Tigres llega a la serie de cuartos de final contra Chivas con un significativo desgaste acumulado. La escuadra felina ha jugado 24 partidos en 107 días, desde el 11 de enero hasta el 28 de abril, mientras que Guadalajara disputó apenas 17 encuentros en 105 días en el mismo período. La diferencia radica en que los Tigres compiten en dos torneos —Liga MX y Concachampions— mientras que Chivas solo juega el torneo local.
El impacto de la doble competencia se hace evidente en el ritmo de partidos. En abril, mes previo al enfrentamiento de cuartos de final, Tigres jugó ocho duelos en 25 días, lo que representó un partido cada tres días. En contraste, Chivas disputó cinco encuentros en 20 días, logrando un promedio de uno cada cuatro días. Esta diferencia en la intensidad del calendario sugiere que los felinos enfrentan un mayor estrés físico acumulado.

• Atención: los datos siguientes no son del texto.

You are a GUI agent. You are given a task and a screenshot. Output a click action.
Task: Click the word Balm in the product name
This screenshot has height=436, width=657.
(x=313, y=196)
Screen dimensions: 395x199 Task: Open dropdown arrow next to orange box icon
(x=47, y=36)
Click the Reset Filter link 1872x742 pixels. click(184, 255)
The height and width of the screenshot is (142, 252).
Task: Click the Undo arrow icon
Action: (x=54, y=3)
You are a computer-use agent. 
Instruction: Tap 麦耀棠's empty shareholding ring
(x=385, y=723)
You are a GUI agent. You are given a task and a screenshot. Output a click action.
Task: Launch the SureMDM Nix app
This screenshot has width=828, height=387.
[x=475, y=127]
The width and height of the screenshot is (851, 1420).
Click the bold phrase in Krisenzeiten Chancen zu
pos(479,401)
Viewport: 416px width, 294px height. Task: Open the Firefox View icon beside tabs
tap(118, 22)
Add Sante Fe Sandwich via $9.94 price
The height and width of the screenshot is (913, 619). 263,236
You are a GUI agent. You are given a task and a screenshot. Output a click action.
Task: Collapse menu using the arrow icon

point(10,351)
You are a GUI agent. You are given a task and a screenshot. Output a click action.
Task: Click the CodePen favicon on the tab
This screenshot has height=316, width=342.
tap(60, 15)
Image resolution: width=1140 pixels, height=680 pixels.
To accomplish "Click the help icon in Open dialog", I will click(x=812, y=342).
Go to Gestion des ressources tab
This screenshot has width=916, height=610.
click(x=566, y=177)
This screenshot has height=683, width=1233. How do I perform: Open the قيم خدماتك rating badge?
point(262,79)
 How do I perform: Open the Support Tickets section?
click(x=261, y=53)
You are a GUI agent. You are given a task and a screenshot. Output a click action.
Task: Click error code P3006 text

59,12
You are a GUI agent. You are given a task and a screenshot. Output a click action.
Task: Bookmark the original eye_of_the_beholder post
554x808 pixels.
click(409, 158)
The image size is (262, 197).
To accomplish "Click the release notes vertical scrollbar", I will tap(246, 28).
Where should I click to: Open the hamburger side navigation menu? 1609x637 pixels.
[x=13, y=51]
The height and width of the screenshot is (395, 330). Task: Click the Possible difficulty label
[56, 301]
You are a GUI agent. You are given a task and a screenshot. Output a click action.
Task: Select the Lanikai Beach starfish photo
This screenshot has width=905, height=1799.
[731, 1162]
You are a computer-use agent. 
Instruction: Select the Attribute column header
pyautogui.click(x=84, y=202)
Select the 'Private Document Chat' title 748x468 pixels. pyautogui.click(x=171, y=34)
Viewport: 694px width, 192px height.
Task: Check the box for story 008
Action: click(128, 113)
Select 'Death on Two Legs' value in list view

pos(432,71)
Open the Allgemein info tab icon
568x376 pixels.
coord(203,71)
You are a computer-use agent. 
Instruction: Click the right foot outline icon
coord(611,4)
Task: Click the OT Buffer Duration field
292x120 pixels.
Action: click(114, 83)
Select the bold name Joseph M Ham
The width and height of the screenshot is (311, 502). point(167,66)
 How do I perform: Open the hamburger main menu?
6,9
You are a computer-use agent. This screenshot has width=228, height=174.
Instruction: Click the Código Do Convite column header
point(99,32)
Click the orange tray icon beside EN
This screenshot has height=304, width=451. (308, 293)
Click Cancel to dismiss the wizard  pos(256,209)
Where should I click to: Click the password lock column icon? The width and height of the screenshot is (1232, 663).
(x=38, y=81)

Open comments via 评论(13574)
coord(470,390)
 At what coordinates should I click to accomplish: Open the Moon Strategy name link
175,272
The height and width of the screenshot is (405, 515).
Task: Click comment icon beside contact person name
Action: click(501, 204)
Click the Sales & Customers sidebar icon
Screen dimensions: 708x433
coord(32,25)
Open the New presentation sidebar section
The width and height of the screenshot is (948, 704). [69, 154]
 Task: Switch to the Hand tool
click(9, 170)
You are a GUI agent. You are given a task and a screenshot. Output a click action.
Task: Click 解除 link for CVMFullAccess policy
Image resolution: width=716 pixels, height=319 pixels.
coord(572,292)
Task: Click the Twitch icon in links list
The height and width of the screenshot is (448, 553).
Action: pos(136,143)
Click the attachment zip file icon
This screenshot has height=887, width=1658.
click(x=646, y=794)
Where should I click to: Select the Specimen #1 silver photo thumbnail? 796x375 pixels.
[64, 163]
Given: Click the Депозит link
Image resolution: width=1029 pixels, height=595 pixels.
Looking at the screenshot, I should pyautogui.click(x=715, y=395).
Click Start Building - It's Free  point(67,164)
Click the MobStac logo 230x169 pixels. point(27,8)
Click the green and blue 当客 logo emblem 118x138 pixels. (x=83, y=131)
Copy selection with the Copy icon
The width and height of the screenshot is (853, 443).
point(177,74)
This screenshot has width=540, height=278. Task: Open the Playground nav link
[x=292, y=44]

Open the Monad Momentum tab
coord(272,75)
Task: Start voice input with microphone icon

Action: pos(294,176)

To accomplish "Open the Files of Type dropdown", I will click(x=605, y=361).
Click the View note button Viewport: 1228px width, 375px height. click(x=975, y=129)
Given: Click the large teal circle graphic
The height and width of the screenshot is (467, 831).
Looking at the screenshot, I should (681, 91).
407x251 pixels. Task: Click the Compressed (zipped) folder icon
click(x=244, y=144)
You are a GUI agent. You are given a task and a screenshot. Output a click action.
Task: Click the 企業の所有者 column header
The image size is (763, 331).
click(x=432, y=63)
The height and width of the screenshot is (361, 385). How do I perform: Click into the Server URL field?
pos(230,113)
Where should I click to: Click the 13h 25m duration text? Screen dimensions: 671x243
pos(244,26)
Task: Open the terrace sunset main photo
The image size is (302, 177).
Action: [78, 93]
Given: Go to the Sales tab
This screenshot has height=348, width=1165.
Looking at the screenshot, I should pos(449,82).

El tiempo de descanso previo al duelo también juega un rol importante. Chivas descansó siete días antes del encuentro de mañana en el estadio Universitario, tras empatar sin goles contra Tijuana el sábado anterior en la fecha 17 de Liga MX. Tigres, por su parte, tuvo menor tiempo para recuperarse, ya que su último partido fue el martes pasado ante Nashville en la semifinal de ida de Concachampions.
Aunque Chivas perderá jugadores importantes que se ausentarán para la Selección Mexicana por la Copa del Mundo durante la Liguilla, Tigres iniciará la serie con más kilómetros recorridos en las piernas de sus futbolistas producto de la doble competencia del semestre.